● TO DO
Duplicate the lines of every item that follows, keeping each one word for word, and leave out the pictures.

(Collected data entries)
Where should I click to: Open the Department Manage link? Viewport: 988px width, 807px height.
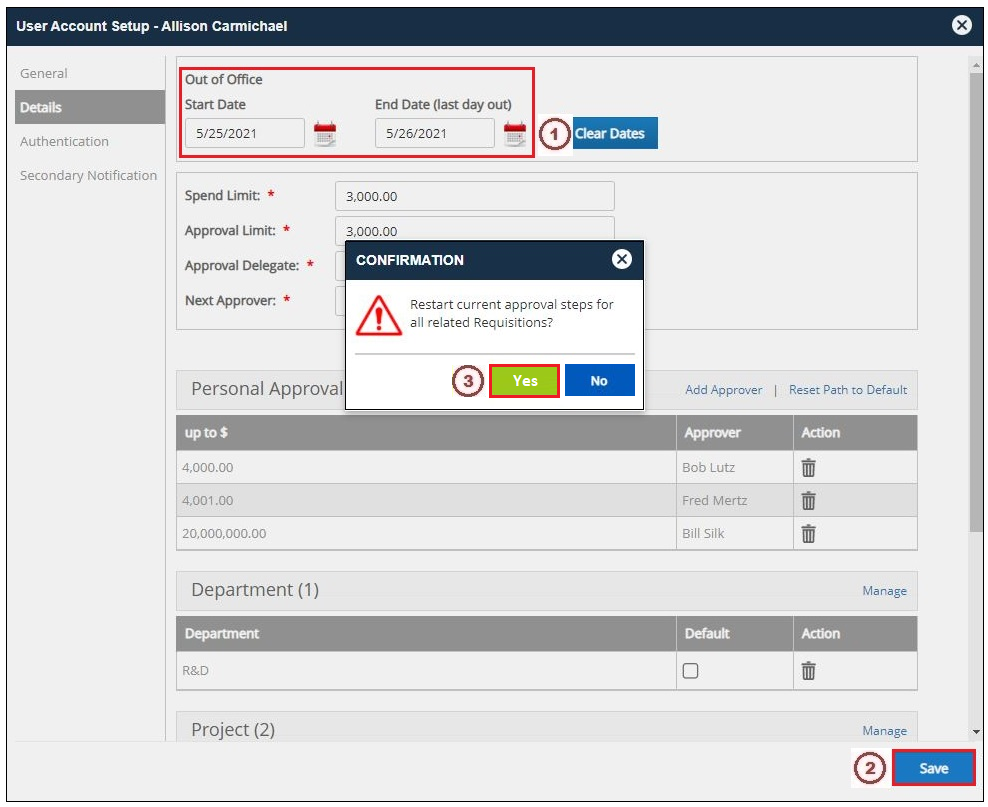(884, 591)
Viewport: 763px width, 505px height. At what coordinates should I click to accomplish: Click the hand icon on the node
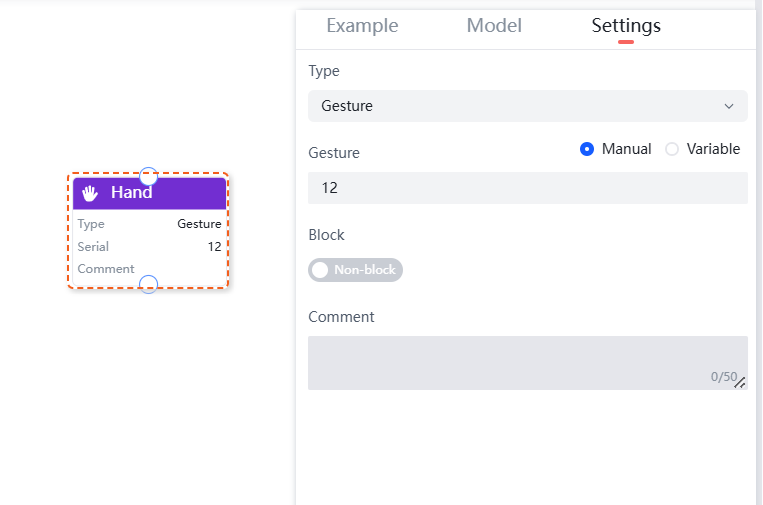click(x=90, y=193)
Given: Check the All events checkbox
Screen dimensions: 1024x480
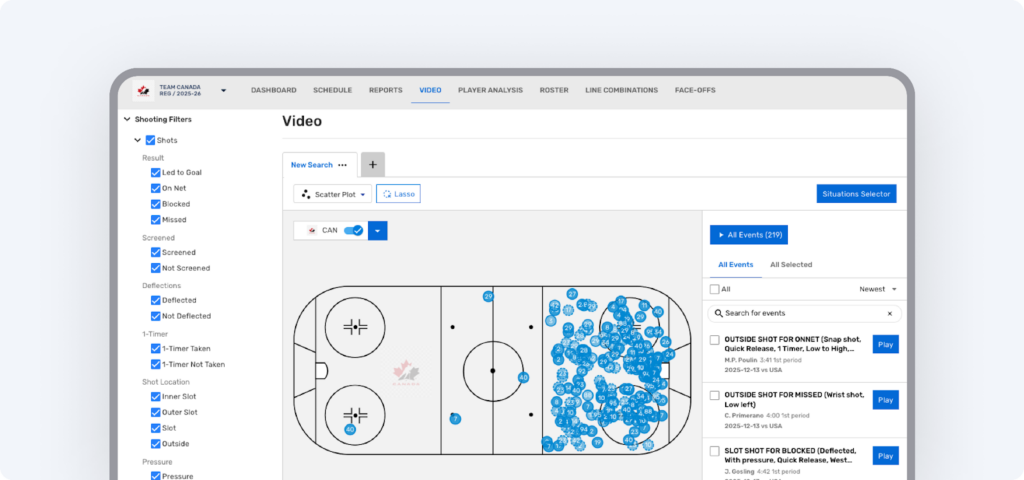Looking at the screenshot, I should click(x=714, y=289).
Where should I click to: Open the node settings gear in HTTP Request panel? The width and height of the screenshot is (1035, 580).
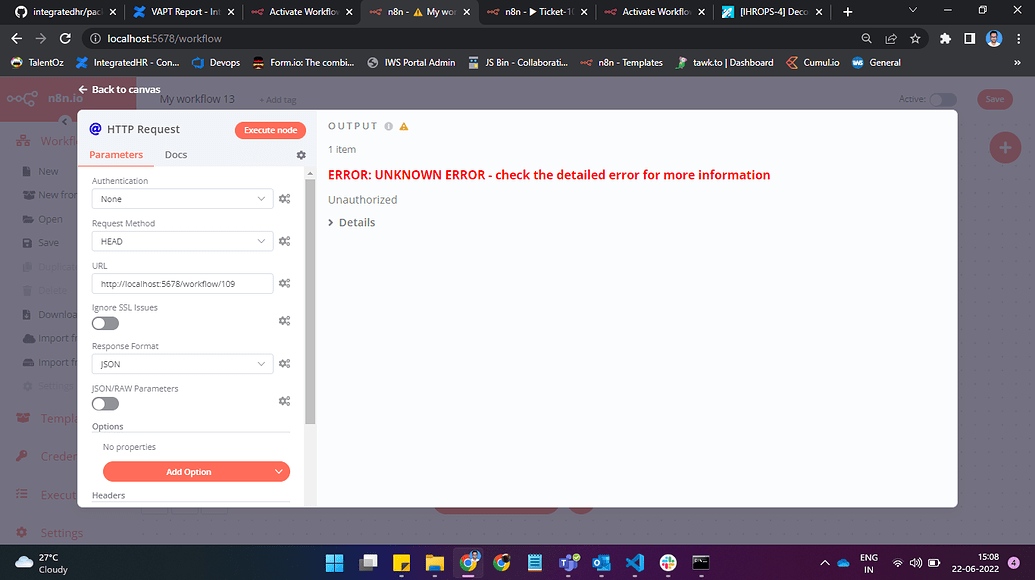tap(299, 155)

● TASK ANSWER
Where should I click to: Open the Department Manage link? Viewport: 988px width, 807px height.
(884, 591)
Viewport: 763px width, 505px height. At what coordinates should I click to accomplish: Click the hand icon on the node
click(x=90, y=193)
Given: Check the All events checkbox
Screen dimensions: 1024x480
Looking at the screenshot, I should click(x=714, y=289).
Where should I click to: Open the node settings gear in HTTP Request panel? The width and height of the screenshot is (1035, 580).
tap(299, 155)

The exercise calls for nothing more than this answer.